One of my biggest mm pet peeves is seeing one half of a couple written as a woman. Cade is definitely such a character, complete with an ‘inner bitch.’ Not to mention calling himself a ‘bitch from hell’ and ‘prima donna’ within a paragraph on eachother and having his displeasure called a ‘girl fight.’ Everything from his personality, thoughts and actions (and all that shame) to how Quinn sees and treats him cues the reader into his role as a female. (And he’s not described as a femme.)

Most significantly though, is the way he has no real control over his sexual urges and the implication that all a man needs is access to ‘have’ him. This is especially obvious when one looks at the magical pull that’s supposed to exist between warlocks and fey. It’s only Cade (the girl) who is helpless to resist or even think in the face of it. Both Quinn and Taliesin seem to function and hunt just fine under its influence.
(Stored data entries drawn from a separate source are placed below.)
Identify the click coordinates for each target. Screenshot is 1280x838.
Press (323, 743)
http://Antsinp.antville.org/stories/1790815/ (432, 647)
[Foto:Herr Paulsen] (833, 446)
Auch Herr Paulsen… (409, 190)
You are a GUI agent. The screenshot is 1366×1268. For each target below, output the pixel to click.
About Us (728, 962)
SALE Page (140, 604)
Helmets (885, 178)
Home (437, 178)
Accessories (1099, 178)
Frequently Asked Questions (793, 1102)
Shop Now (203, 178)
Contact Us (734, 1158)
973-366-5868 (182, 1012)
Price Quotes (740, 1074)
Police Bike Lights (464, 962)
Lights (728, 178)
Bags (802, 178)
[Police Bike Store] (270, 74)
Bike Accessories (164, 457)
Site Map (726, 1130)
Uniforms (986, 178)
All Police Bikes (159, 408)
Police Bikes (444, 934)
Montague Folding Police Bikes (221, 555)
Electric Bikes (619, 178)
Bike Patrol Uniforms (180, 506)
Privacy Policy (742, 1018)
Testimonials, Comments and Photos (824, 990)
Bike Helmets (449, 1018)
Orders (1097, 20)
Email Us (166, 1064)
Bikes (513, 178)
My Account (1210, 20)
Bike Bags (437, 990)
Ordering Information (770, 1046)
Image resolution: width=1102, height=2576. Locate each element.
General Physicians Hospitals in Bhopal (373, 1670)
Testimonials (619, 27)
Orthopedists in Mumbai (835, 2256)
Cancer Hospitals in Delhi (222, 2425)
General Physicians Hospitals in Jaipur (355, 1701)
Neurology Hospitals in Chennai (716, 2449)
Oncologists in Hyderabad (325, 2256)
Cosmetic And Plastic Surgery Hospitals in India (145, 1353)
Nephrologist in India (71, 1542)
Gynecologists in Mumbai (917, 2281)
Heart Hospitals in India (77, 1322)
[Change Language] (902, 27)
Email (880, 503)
(As an annoying side note, it’s also inconsistent as the book progresses. It allows Cade different reactions at different times, that according to the rules previous set up in the book he shouldn’t have had. For example, we’re told it’s an effect that always occurs, but Cade meets Percy and Magnus without so much as a twinge.)

Then there is the writing, OMG, the writing. It is really clumsy, not necessarily bad but not such that I sunk into it and lost myself. Things like the use of the word ‘happy’ three times in a paragraph or  boyfriend 33 times in the book, groin 41 times, cock 50 times, lover 70 times, lips 71 times, chuckle 80 times, or kiss 110 flipping times. They’re noticeable in their repetition. (Eventually, I had a hell of a lot more fun clocking these repetitions than reading the actual book.)

Or passages like this: “…feeling a strange disquiet as well as a familiar sexual stirring in his groin, with his cock slowly rising, scenting a possible conquest. He was used to getting rock hard when he saw something he liked but the speedy progression of his current hard-on surprised him.” Well, is it slow or speedy? Or “Jomo chuckled loudly, a deep belly laugh”…a chuckle, by definition, can be neither loud nor a deep belly laugh. It’s not being these things that makes it a chuckle. I highlighted a ton of such passages. For example, at one point we’re told Cade is lying supine while tied into a chair.

It also often used bigger words than necessary, but not quite in the right context—like the time Quinn kisses Cade on the ‘proboscis.’ A proboscis is “the nose of a mammal, especially when it is long and mobile, such as the trunk of an elephant or the snout of a tapir.” It has been used to describe, in a derogatory way, a person with a large nose, true. But Cade wasn’t suggested to have a particularly big one. So proboscis, while meaning a nose, doesn’t really describe Cade’s nose. So why bother with the $10 word. (And it’s worth noting that I generally love big words in my lit, but it has to be appropriately used.

The exposition is clumsy too. There are a number of lengthy and…well, again, clumsy conversation in which a ton of questions were asked and answered. (This usually happens in bed, before and/or after sex was supposed to have occurred.)

The editing is a disaster. Not only because of the not quite right words, but wrong words, missing words, and mishaps; for example, swimming in the pool when someone’s gone to the pond. A pond, by the way, that must be huge if it requires a buoy. (Where’s the line between a pond and lake?) Plus, good lord, surely an editor would have told the author to cut at least a third of the book.

I found the internal dialogue annoying. Annoying in and of itself, but also because it was italicised in the same manner as Quinn’s inner dialogues with Talisen, making them confuseable. The whole thing was also painfully predictable, with a wooden cardboard cut out villain, prone to cliché monologues.

So in the end, I’m throwing this on the short list of worst books I’ve read this year. Fail!